Since January, the Full Moon has been dark, too (DH, when telling you about this, I mentioned March, I went back over my notes tonight). The weather has been cloudy or rainy every single month on the night of the Full Moon this year-until this one. Not only did I know She was there, I was able to bathe in her visible light, and I came inside, afterwards, floating, totally conscious and feeling recovered from the cold that I had been suffering from. (10 minutes after I came inside, there was a clap of thunder and the rains came pouring down, but that was afterwards).
This is where the awakening started.


It is autumn, the start of the year. We have had Rosh Hashanah, the Jewish New Year. We have had the Autumnal Equinox, that moment of balance, before the spiraling inward, before the thinning of the Vail. I have finally danced in the moonlight. We went "college shopping" with our daughter, so that the next period of her life can start. Next week, we have the unveiling of my grandmothers tombstone, marking the official end of the mourning period.

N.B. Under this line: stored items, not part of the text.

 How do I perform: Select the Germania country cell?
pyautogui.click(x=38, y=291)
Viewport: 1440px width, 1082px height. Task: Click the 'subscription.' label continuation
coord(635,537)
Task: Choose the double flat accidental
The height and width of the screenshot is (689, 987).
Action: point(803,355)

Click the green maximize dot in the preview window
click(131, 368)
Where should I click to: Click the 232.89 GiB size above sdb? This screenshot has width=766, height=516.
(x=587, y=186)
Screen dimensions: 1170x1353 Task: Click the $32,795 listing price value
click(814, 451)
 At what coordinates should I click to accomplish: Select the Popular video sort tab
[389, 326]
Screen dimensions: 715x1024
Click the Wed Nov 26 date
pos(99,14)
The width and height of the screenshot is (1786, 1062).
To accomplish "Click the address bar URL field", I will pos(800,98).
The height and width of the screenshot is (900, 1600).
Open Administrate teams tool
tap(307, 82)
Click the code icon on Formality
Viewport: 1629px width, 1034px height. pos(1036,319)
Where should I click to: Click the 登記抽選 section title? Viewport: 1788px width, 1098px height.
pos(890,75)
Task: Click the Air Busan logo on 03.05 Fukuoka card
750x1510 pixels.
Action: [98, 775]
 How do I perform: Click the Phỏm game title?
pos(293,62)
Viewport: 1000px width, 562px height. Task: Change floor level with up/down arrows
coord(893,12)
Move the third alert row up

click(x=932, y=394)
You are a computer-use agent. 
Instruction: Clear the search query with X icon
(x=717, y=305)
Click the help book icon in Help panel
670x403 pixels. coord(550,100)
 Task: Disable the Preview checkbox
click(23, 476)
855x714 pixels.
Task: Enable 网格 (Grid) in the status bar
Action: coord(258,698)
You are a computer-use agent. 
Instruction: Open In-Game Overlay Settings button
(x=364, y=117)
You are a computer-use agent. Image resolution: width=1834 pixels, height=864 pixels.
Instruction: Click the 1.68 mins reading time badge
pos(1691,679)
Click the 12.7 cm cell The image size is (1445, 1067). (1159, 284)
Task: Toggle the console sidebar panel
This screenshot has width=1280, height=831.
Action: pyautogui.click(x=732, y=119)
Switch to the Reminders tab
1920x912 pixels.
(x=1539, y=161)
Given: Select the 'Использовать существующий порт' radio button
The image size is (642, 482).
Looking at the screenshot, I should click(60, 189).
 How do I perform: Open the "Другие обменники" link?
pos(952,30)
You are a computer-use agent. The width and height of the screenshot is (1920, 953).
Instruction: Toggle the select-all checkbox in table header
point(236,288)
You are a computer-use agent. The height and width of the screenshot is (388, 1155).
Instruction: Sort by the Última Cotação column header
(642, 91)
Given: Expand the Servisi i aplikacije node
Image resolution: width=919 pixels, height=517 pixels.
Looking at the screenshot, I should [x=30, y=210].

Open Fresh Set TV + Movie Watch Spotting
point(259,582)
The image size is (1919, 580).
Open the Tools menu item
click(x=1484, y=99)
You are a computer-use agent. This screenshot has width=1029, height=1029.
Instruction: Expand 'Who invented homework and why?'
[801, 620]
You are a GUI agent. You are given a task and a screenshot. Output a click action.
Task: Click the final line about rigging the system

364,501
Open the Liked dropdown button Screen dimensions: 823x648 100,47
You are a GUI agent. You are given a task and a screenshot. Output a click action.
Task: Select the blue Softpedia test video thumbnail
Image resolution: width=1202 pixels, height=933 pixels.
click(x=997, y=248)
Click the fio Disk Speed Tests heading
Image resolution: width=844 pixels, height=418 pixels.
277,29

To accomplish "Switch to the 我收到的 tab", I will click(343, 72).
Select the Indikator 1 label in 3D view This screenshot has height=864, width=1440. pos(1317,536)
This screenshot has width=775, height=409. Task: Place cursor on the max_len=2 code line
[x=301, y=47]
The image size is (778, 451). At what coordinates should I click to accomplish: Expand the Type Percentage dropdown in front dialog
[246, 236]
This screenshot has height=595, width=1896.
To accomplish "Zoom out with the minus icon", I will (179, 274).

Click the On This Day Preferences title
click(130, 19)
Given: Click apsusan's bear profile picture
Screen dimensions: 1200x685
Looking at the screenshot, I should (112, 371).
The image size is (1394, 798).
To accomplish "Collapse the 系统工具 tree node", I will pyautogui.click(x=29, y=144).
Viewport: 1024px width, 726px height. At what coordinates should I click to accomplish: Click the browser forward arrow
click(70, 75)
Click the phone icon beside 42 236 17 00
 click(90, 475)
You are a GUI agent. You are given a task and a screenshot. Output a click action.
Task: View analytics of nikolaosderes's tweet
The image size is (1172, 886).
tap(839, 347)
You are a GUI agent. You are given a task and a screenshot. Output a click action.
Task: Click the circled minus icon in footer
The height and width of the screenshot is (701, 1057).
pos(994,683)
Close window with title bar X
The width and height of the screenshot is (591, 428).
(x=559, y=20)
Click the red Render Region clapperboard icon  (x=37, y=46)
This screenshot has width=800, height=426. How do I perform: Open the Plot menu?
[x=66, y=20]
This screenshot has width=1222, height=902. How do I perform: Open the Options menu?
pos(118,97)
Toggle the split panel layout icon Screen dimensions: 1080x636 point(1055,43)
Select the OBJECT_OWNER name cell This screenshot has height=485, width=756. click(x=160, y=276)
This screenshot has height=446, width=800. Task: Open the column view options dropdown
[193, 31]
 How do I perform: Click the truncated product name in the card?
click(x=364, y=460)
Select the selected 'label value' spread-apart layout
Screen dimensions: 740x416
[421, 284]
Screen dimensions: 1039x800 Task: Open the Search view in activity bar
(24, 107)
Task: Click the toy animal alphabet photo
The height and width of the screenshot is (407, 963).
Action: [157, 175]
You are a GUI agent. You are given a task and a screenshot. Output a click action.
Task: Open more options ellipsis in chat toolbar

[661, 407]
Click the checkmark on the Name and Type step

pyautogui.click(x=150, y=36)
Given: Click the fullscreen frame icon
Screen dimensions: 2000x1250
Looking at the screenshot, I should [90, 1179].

The funny thing about sleepwalking is that the sleepwalker isn't aware that that is what she is doing. And now that I am awake, I look around my house and marvel at how much it resembles a home abandoned, and how much my yard looks like it has been covered with 100 years of protective brambles. There are several overdue projects that I must finish. But now I feel as if I can deal with the house, deal with the gardens, finish my projects. Even more importantly, start new projects. There is a line in "Wee Free Men" about opening your eyes, and then opening them again. You can't live like that all the time, but you can try to remember what it feels like. Awakeness happens, life commences.

Friday, October 2, 2009

Things that make you go "Duh"

I am sick. It is just "one of those things going around." My daughter has been home from school for two days, with it, and I starting feeling the symptoms mid morning, today. Manageable symptoms, mind you-headache, tiredness, the slightest of fevers and a propensity toward dizziness when turning my head and changing its altitude at the same time.

My internal clock/calendar must be off, too. I've been convinced all day that tonight is the Full Moon and the start of Sukkot. I have my lulav and my esrog, the four species (all female!) that I use for this moons ritual. All day I wondered; Will I go out into the circle? Should I go out into the Circle? The weather isn't good (more like the end of November than the beginning of October) and I am really not feeling well, and there is the lightning fast trip to Boston this weekend (to look at colleges with our daughter) to think about.

Shall I go out to dance and celebrate and worship? How could I not? OK, I will, but just for a few minutes, I will fulfill my vow. I will explain. Well, maybe I'll go out for more than just a few minutes, otherwise, why go out, and I can't not go out...

Ever have a big build up to a sneeze, but then not sneeze? Or experience the build up to an orgasm that doesn't quite happen?

I came back in the house wondering why the ritual felt like a dress rehearsal-an almost, but not quite...and then I looked at the calendar (conveniently posted on the refrigerator-opposite the door). Full Moon and Sukkot are tomorrow night.

I am left with a lesson and a question to ponder. The lesson-always look at the calendar, especially if your head doesn't feel right. That's why I write everything down, anyway. And the question-was the "almost, but not quite/dress rehearsal" sensation because somewhere inside of me I knew that I was a day off? Or because I was a day off?